Business tailed off in fiscal 1994 and fiscal 1995, when Quidel lost nearly $6 million. But the company was in the process of switching its business model from one dependent on selling kits under others' brand names to one dependent on branded sales. Quidel returned to profitability in 1996, netting $579,000 on sales of $33.5 million. The company also forged an important alliance with Glaxo Wellcome in 1996, as the two collaborated to develop the Quick Vue Influenza Test, which received FDA approval three years later. They signed another collaborative agreement in 1997 to develop diagnostic tests to detect genital herpes. In addition, Quidel established an alliance with Procter and Gamble in fiscal 1997 to co-market a H. pylori test, which a year later would result in a 45 percent increase in sales in the H. pylori category. In April 1999 Quidel's women's health business received a major boost when the company signed an exclusive agreement with Perrigo Company, a global leader in store brand healthcare products. In addition, in March 1999, Quidel struck an agreement with Merck-Medco Managed Care, L.L.C. to provide the Quick Vue H. Pylori tests in Merck-Medco's pharmacy disease management program. By the end of the 1990s, Quidel eliminated less profitable products, shut down three unprofitable international subsidiaries, and narrowed its focus to women's health and infectious diseases. In the year 1999 (Quidel's fiscal year now ended on December 31), the company recorded sales of $52.2 million and net income of $5.9 million.

Major Acquisitions: 2000

In 2000 Quidel acquired Litmus Concepts, Inc., a diagnostic company that made women's health products. As a result, Quidel picked up multilayered thin film technology, used in the mass production of disposable tests, as well as 21 associated patents. Also in 2000, Quidel began selling a urinalysis product line, Quick Vue UrinChek, an improved H. pylori test for peptic ulcer disease in the U.S. market, began selling an over-the-counter influenza test in Europe, and received permission to market its influenza test in Canada as well. For the year global sales increased 31 percent to $68,351.
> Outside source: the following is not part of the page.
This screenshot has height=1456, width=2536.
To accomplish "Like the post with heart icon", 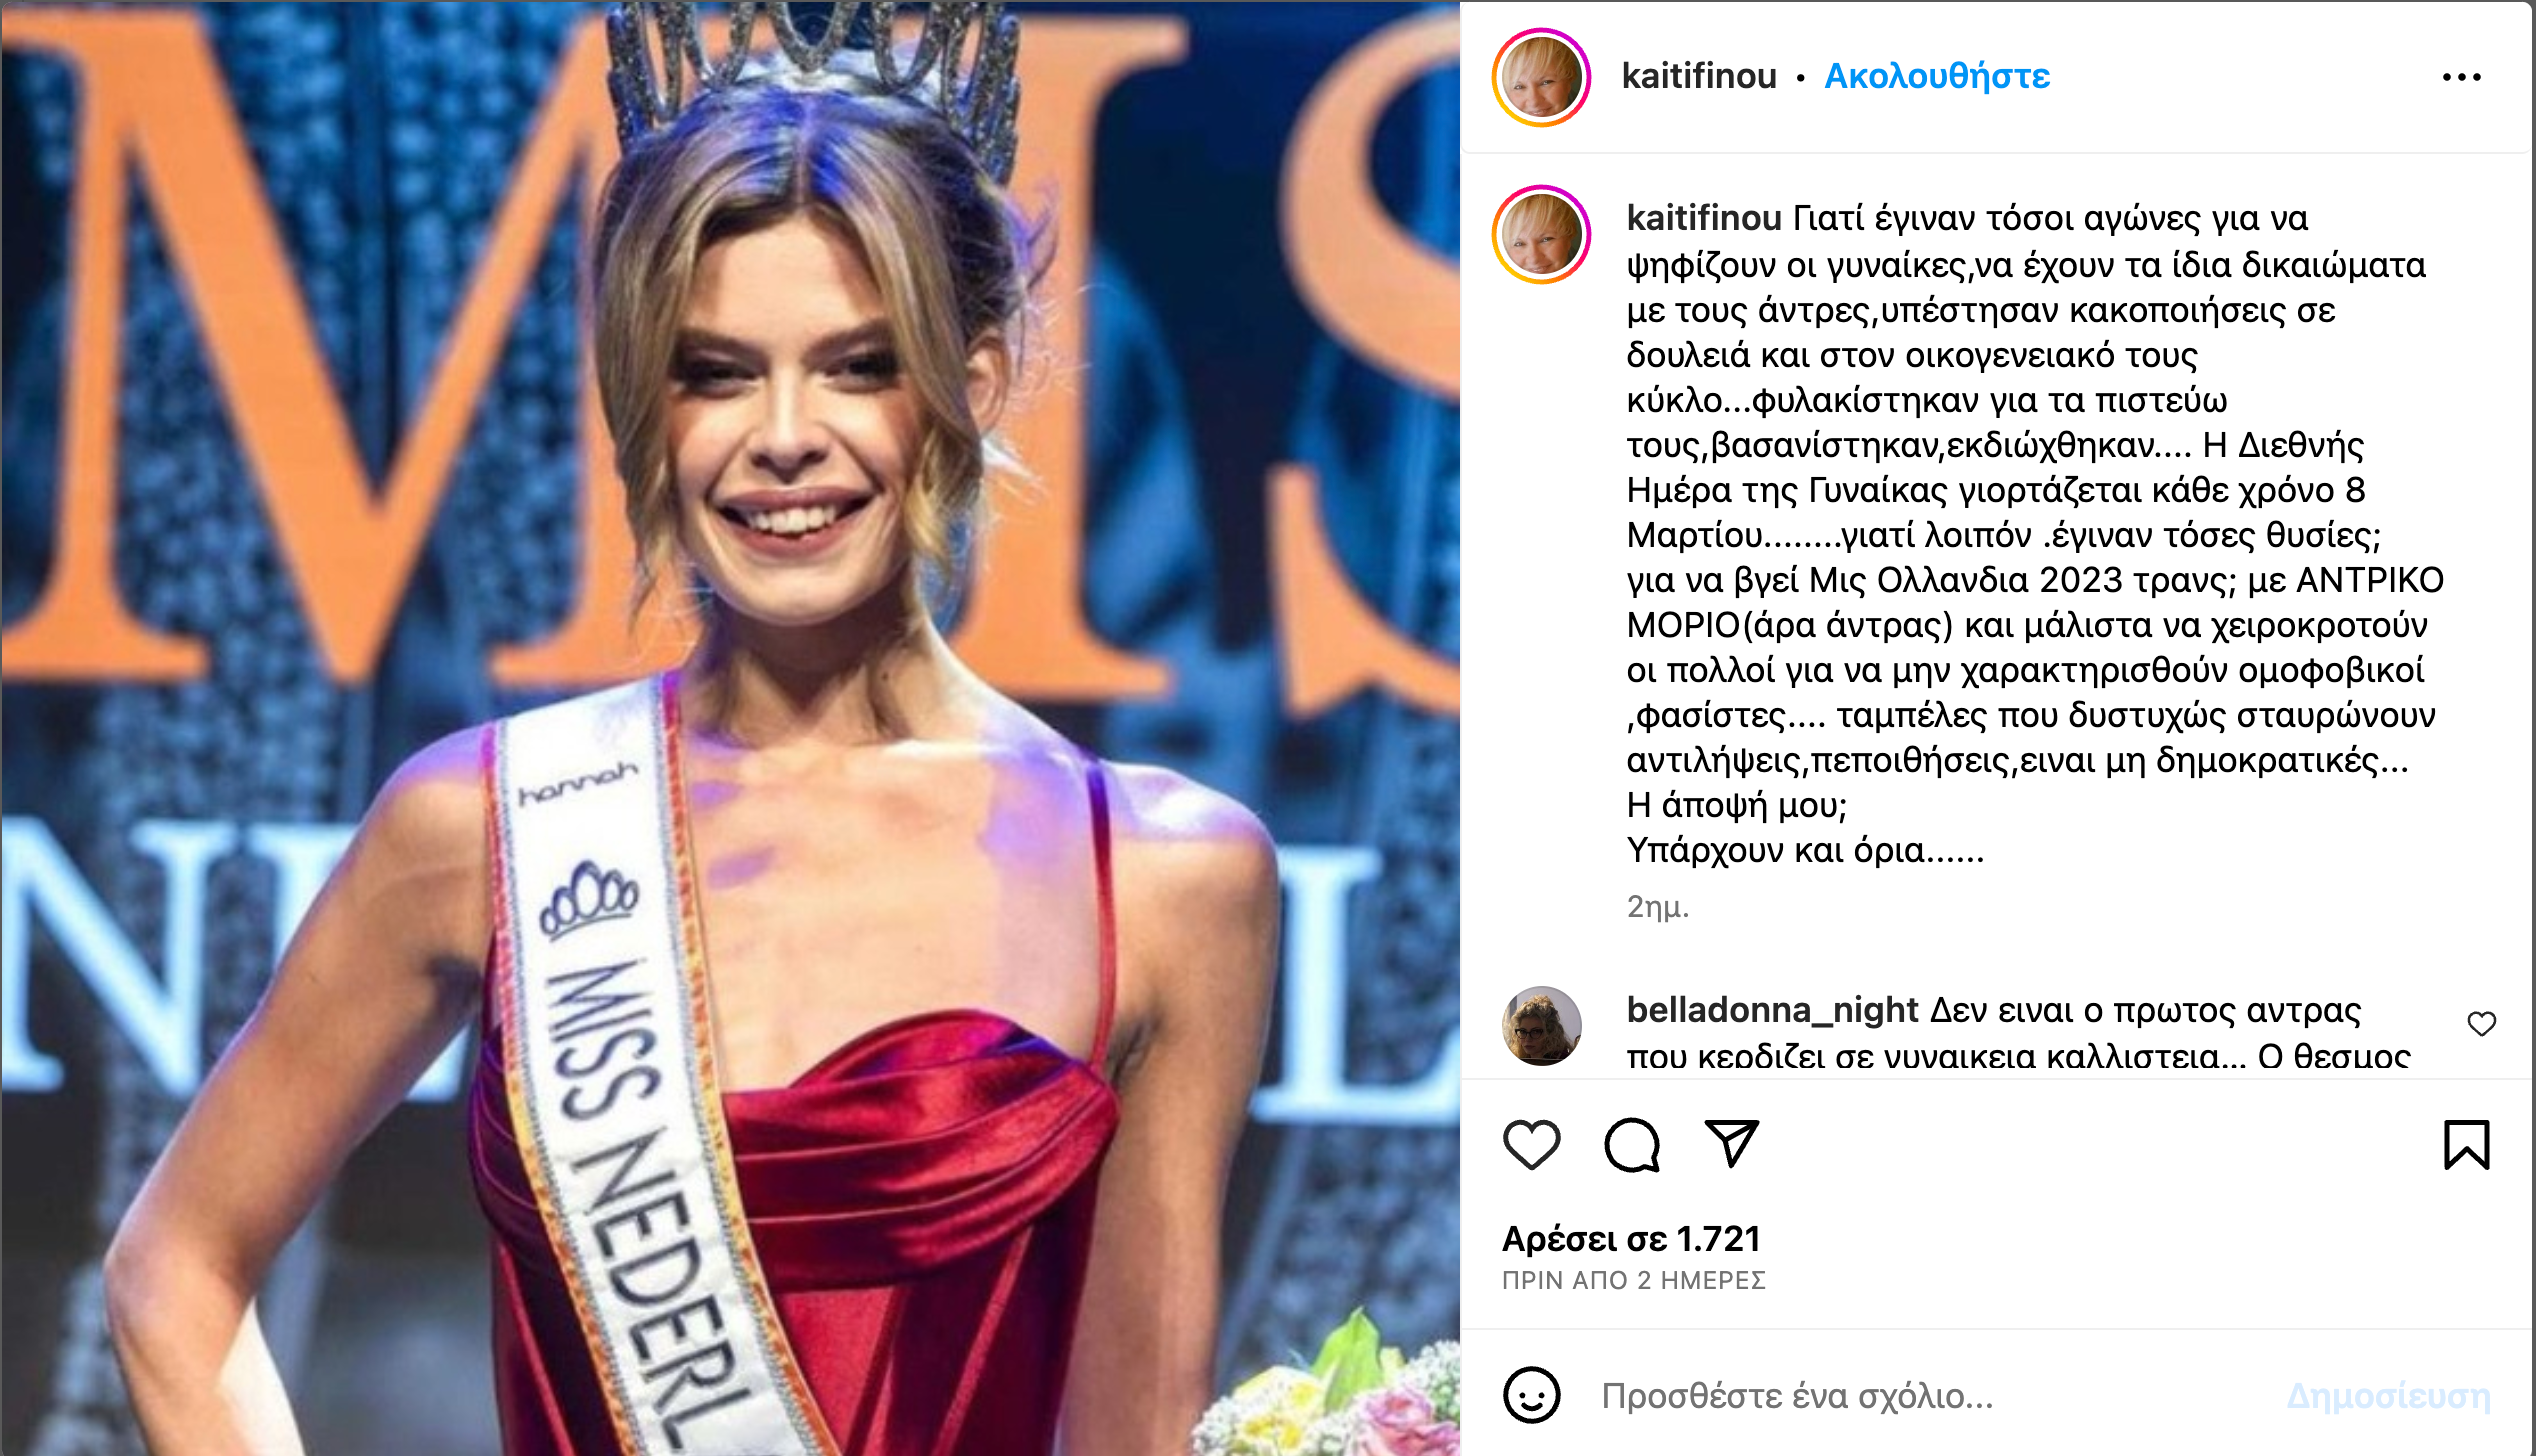I will click(x=1531, y=1144).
In 2002 Quidel began to offer products using the layered thin film technology acquired from Litmus Concepts. Sales continued to grow, reaching $92.5 million in 2003, while net income approached $20 million. The year 2004 brought a change in management as Caren L. Mason was named president, CEO, and a member of the board of directors after the company reported disappointing quarterly results and CEO S. Wayne Kay was asked to leave. She brought to the job more than 25 years of healthcare experience, involved with the running of a number of fast-growth, high-tech healthcare companies. She took over as Quidel was contending with a drop-off in business caused by an unusual flu season that peaked much sooner than normal. Hence, sales dipped to $78.7 million and net income fell to $1.6 million. Revenues rebounded to $92.3 million in 2005, and the year ended on a good note when the FDA agreed to allow Quidel to promote its flu-test kit as being useful in detecting avian flu, as well as highly effective in diagnosing the common influenza A strain. The effects of the decision were felt immediately, as Quidel achieved record results in the first quarter of 2006, led by sales of its influenza tests.

Principal Subsidiaries

Pacific Biotech, Inc.; Metra Biosystems, Inc.; Osteo Sciences Corporation; Litmus Concepts, Inc.

Principal Competitors

Abbott Laboratories; Beckman Coulter Inc.; Hemagen Diagnostics, Inc.